**Text passage:**
• • • •
Noises Off at The Legacy Theatre Makes the Character Laugh King (5 stars PLUS)

At Noises Off, running now at The Legacy Theatre in Branford, Connecticut, you don’t just laugh at the gags and physical humor. You start to laugh in-between, during the setups, because you know what’s coming. That is a character laugh.
There’s a show within the show. The cast of Noises Off play an acting troupe (a director, six actors, and two stagehands), who put on a play, Nothing On. Through the three acts with intermission, you see the actors first in rehearsals, then backstage during a show performance, and then back on stage late in the show’s run. Will they make the show a success? It doesn’t matter, because Noises Off (and Nothing On) are farces, meaning that a show that is more about antics than anything else. Noises Off won Tony nominations for its 1982 Broadway opening and for both of its Broadway revivals.
In his autobiography, Chuck Jones, the creator of Bugs Bunny, defined comedy as a normal protagonist (like Bugs Bunny) responding to weird characters, and said that in farce there is no such straight man. In a farce, every character is weird, which can cause the story to become untethered, reduced to slapstick. Chuck Jones didn’t like farce, and neither perhaps did the producers of the Noises Off 1992 film adaptation, which turned the director, Lloyd, into the protagonist and straight man.
Instead, the cast of Noises Off at The Legacy Theatre embraced the wildness, a storm with no center, and made it work in a play that is probably the most challenging test of physical comedy ever written. The strong cast, many of whom are well known from film and television, chose exaggerated mannerisms that elevated the comedy and yet somehow were grounded in the characters, which it turned out was essential to the humor, the key that makes Noises Off work so well. It has been called the funniest farce of all time.
For example, James Roday Rodriguez (Lloyd) when he was on stage used a funny accent and generating intimacy with the case (such as coming close in for an aside), to make Lloyd, the play-within-a-play’s director, more likable, despite his angry dialogue. Rodriguez also knew how to slowly come on stage in a way that didn’t cause the audience to interrupt the show by applauding his celebrity. Melanie Martyn (Belinda) played Belinda as a stage queen who loved to play to the audience. Kurt Fuller (Selsdon Mowbray) plays Selsdon, a drunkard who is the show-within-a-show’s most difficult actor, as an innocent, lovable, a messed-up guy who annoys the cast but without any real pain, and that was a strength of the cast as a whole. Although there are betrayals and heartache in the plot, the actors used comedic exaggeration to hint to the audience that all will be well in the end.
• • • •
**Entries:**
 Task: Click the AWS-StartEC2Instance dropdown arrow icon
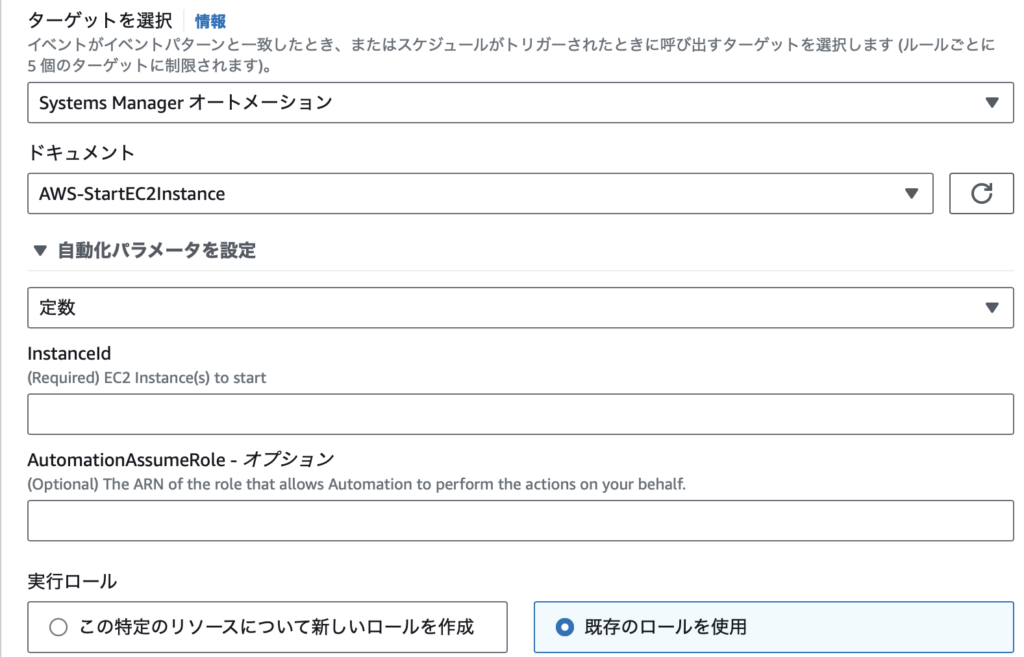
• • • •
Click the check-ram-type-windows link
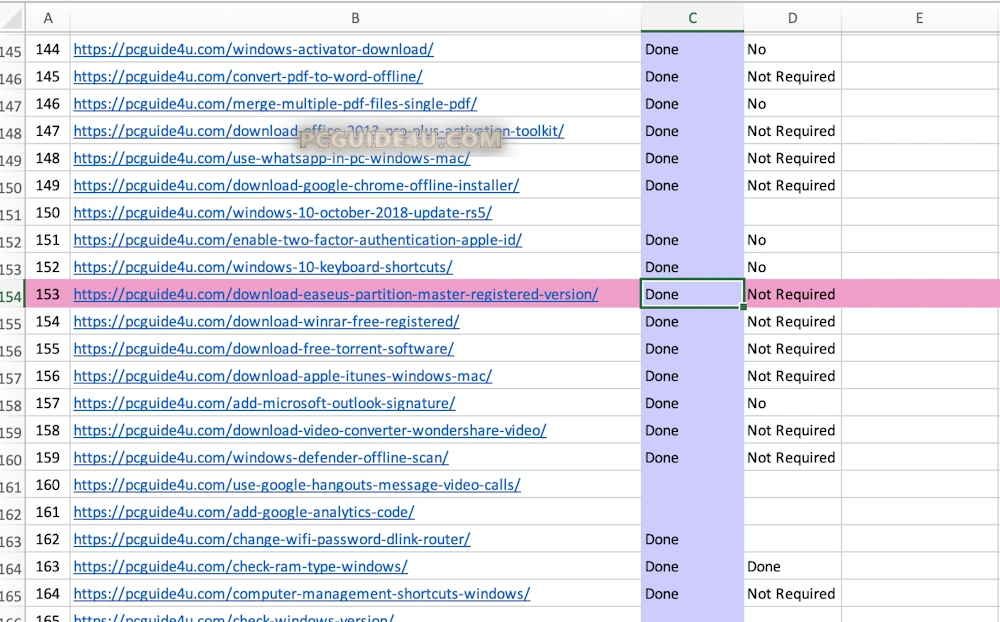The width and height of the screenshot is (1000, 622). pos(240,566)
• • • •
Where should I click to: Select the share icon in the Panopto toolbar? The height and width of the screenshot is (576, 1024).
• • • •
**Directions:**
**A)** In the Noises Off review, which actor plays Lloyd, the director of the play within the play?
**B)** Write the next part of the Noises Off review, starting right after its final sentence.

**Answers for the exercise:**
**A)** James Roday Rodriguez

**B)**
The cast also connected the show’s physical humor to character, which on reflection seems to be the hidden strength of Noises Off. Although you might assume that character is irrelevant to a play of silly antics, the opposite is actually true. In the first act, the audience sees the cast rehearse Nothing On, which is itself hilarious with physical comedy. As Lloyd says, it’s all about doors and sardines. The players come in and out of a series of doors, either seeing each other or nearly seeing each other, sometimes on stage, and sometimes off stage. They either take or leave each other’s props, and stumble across each other, in a choreographed dance that goes at lightning speed, but somehow is accessible. It makes sense.
Because it makes sense, we learn. The first act teaches us the play within a play, and teaches us about the characters (the actors performing that inner play). Then it uses that audience knowledge as an extraordinary series of setups in the second and third acts.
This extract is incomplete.